The sample below shows a driving scene from the dataset with its 2D bounding-box annotations. KITTI images span urban, rural, and highway scenes captured in real traffic, giving models varied object scales, viewpoints, and lighting.
If you use the KITTI dataset in your research, please cite the following paper:
!!! quote
=== "BibTeX"
```bibtex
@article{Geiger2013IJRR,
author = {Andreas Geiger and Philip Lenz and Christoph Stiller and Raquel Urtasun},
title = {Vision meets Robotics: The KITTI Dataset},
journal = {International Journal of Robotics Research (IJRR)},
year = {2013}
}
```
We acknowledge the KITTI Vision Benchmark Suite for providing this comprehensive dataset that continues to shape progress in computer vision, robotics, and autonomous systems. Visit the KITTI website for more information.

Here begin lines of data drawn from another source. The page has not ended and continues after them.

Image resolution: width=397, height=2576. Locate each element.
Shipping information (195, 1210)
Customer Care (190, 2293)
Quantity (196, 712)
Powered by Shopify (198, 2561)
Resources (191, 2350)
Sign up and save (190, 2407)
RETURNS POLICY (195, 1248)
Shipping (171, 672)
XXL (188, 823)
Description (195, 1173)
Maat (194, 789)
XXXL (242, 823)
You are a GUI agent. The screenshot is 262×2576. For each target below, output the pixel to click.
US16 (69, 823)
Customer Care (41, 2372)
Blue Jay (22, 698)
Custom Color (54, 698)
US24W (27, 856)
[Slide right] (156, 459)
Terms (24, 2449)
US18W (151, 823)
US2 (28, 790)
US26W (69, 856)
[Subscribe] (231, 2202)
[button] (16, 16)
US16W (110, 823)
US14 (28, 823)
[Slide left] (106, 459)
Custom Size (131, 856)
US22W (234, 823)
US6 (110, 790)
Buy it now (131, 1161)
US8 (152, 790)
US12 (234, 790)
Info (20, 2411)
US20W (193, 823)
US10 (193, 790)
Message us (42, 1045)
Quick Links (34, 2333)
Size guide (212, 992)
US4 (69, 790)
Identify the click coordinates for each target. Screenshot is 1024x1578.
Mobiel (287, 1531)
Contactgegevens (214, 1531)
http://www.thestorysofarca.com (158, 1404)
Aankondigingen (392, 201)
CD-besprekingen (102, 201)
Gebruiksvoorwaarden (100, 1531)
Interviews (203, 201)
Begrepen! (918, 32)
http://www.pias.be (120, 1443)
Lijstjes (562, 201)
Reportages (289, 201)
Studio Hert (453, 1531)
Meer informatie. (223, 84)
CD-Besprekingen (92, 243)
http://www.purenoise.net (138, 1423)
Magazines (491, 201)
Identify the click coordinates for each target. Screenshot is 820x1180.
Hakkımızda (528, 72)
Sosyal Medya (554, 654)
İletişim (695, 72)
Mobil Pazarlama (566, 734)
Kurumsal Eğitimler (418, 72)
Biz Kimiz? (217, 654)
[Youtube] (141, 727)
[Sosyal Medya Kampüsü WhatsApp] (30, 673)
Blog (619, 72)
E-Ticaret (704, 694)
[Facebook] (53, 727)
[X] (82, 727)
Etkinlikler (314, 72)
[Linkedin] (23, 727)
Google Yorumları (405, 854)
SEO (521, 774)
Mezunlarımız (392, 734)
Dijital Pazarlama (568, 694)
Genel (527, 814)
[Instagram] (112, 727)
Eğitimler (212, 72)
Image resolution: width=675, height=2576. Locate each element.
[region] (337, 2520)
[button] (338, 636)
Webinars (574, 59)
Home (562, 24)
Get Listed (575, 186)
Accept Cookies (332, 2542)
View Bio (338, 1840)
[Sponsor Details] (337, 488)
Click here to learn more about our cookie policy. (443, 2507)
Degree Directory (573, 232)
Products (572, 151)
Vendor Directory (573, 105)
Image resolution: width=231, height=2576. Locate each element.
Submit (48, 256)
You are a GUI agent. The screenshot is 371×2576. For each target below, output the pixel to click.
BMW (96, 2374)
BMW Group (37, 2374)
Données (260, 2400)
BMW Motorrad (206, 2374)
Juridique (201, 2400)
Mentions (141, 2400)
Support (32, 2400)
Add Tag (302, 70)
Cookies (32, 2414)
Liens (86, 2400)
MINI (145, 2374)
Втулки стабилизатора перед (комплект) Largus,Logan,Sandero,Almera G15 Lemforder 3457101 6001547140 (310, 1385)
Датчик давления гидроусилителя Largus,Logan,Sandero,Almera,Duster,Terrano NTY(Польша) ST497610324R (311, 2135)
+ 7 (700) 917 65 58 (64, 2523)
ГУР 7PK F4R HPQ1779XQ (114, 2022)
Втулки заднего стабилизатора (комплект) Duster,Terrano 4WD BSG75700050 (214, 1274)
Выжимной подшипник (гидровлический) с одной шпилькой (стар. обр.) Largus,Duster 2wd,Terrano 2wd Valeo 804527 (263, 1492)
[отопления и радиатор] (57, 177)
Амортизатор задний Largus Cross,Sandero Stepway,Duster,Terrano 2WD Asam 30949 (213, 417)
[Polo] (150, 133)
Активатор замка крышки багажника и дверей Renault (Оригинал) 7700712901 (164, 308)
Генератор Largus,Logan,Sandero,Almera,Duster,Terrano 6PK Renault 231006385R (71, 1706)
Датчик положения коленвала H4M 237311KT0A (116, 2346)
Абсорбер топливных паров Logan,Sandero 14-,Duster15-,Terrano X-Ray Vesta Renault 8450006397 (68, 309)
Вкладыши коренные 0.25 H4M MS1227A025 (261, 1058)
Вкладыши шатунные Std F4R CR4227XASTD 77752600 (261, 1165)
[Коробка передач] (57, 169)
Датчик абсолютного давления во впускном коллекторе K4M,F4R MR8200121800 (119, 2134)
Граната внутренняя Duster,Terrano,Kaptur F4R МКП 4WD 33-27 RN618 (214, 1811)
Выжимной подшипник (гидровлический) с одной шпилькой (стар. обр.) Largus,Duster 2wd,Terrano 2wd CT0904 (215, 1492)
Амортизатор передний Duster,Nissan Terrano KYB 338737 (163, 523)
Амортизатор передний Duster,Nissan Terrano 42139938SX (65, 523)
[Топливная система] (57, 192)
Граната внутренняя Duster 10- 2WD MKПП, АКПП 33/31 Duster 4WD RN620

The Ultralytics KITTI dataset is used to train and evaluate 2D object detection models for autonomous driving. It provides 7,481 annotated images across 8 classes, including cars, pedestrians, and cyclists, and is widely used for benchmarking perception models.
The Ultralytics KITTI configuration contains 7,481 images — 5,985 for training and 1,496 for validation — with no separate test split. Each image is annotated across 8 classes: car, van, truck, pedestrian, person_sitting, cyclist, tram, and misc.
No. The Ultralytics KITTI configuration provides only train (5,985 images) and validation (1,496 images) splits. The original KITTI test set is excluded because it has no public ground-truth annotations.
The dataset (390.5 MB) downloads automatically the first time you train with data="kitti.yaml" — no manual step is required. Ultralytics fetches the images and labels and unpacks them to your local datasets directory. You can browse related datasets in the detection datasets overview.
Yes, KITTI is fully compatible with Ultralytics YOLO26. You can train and validate models directly using the provided YAML configuration file.